On Nov. 9, 2006, Louisville was 8-0, ranked No. 3 in the latest BCS standings and coming off of a monumental victory over then unbeaten and third-ranked West Virginia. The only two teams ranked above the Cardinals - Michigan and Ohio State - were set to play each other in the final week of the regular season. This led the common thought to be that Louisville was a mere four victories away from playing for the national championship (Seriously, take a minute and think about that. Five years ago we were four Big East wins away from a spot in the championship game. Unbelievable.).
The biggest roadblock on U of L's path to Tempe was equally unbeaten, but widely considered to be untested, Rutgers. The Empire State Building was lit up in scarlet for support as the two played in front of what is still the third-largest ESPN Thursday night audience in history.
Louisville did not win.
The 28-25 Scarlet Knight comeback is still considered to be easily the biggest win in Rutgers football history, while the loss - which included a William Gay offsides penalty that gave RU kicker Jeremy Ito a second shot at nailing the game-winning field goal - is the quintessential and unrivaled heartbreak moment for the U of L program.
Part of the reason that victory was so sweet was because of what occurred the year before in the Derby City.
A week after getting the program bowl eligible for the first time in 27 years, a confident Rutgers team roared into Papa John's Cardinal Stadium and made a statement by stomping on U of L's Cardinal bird logo during pregame warm-ups. The consequence was a 56-5 Louisville beatdown that included the Cards dropping 28 points in the third quarter alone. The victory was easily the most decisive in the season-ending five-game winning streak that propelled Louisville to a Gator Bowl bid in its first year as a Big East member.
That 2005 game had to have been in the back of the mind of at least a few Scarlet Knights when Louisville came to Piscataway looking for bowl eligibility in 2008. What happened instead was Mike Teel - who was a freshman QB in that '05 massacre - throwing for a school-record 447 yards and seven touchdowns in a 63-14 disaster for the Cardinals. Six of those seven passing TDs came in the first half, when RU took a 49-0 lead into the break. While there were certainly more heartbreaking games during the Steve Kragthorpe era, there wasn't a more embarrassing one.
If that was the low point of Kragthorpe's tenure at Louisville, the high point may have come in the season-finale against the Scarlet Knights a year earlier. After falling behind 21-3 in the first quarter, Louisville stormed all the way back and an Art Carmody game-winner sent perhaps the highest-profile senior class in U of L football history out with a win in their final game as Cardinals. Though the win brought the Cards to 6-6, they had already been assured of missing out on a bowl game, so the fans rushed the field to celebrate a tremendous end to a tremendously disappointing season.

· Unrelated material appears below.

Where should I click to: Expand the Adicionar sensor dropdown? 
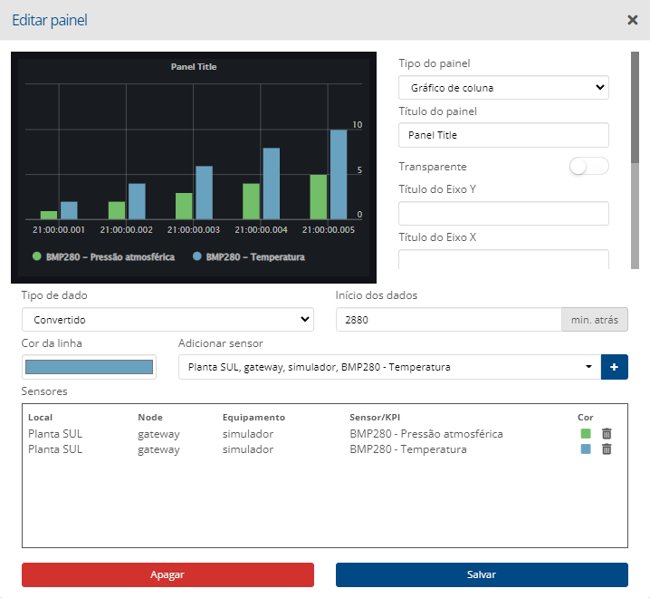387,367
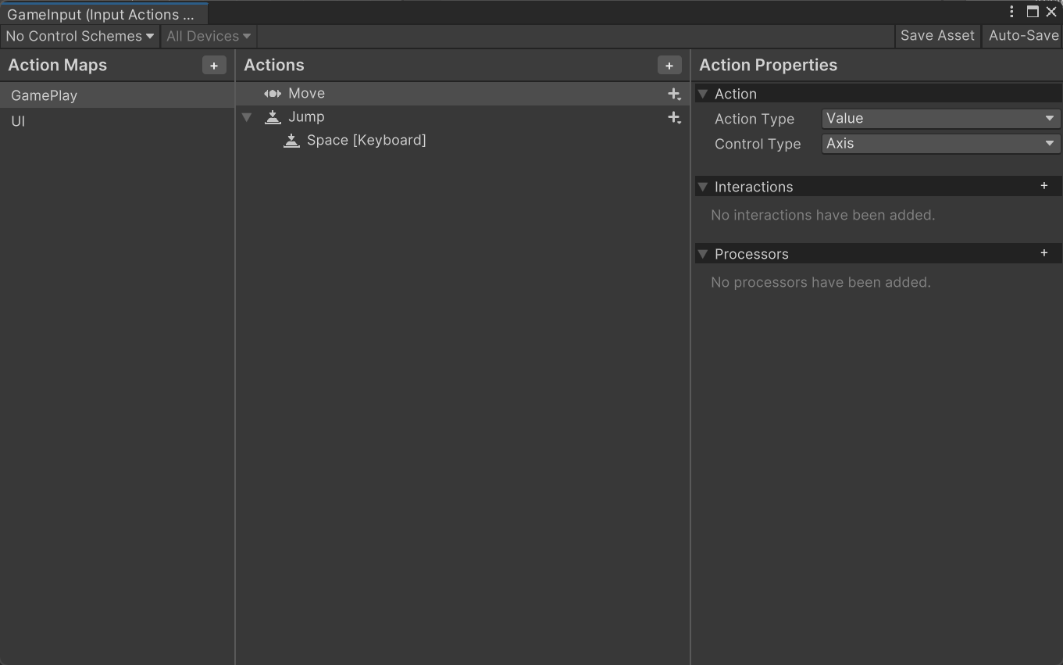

While those two games signified the extreme high and the extreme low of life under Steve, the 2009 meeting merely signified the end. All parties concerned knew what would happen following the last whistle that night, and the 34-14 Scarlet Knight victory was essentially meaningless.
Now back to the happy.
Needing a single victory to get its senior class into the postseason for the first time, U of L blasted Rutgers 40-13 in Jersey over Thanksgiving weekend last year to get the job done. The Cards would go on to defeat Southern Miss in the Beef 'O Brady's Bowl, and Charlie Strong would be named Big East Co-Coach of the Year in his first season on the job.
Which brings us to this year's meeting, the first time the pair have not met in Louisville's last regular season game since 2006. Still, the stakes are undeniably high. Rutgers enters at 5-1 and with an almost remarkably realistic opportunity to compete for a Big East championship. Louisville is 2-4, and it's hard to envision a road to six wins for the Cardinals that doesn't include a victory over the Scarlet Knights this evening.
If the past is any indication, this figures to be an emotion-filled Friday evening.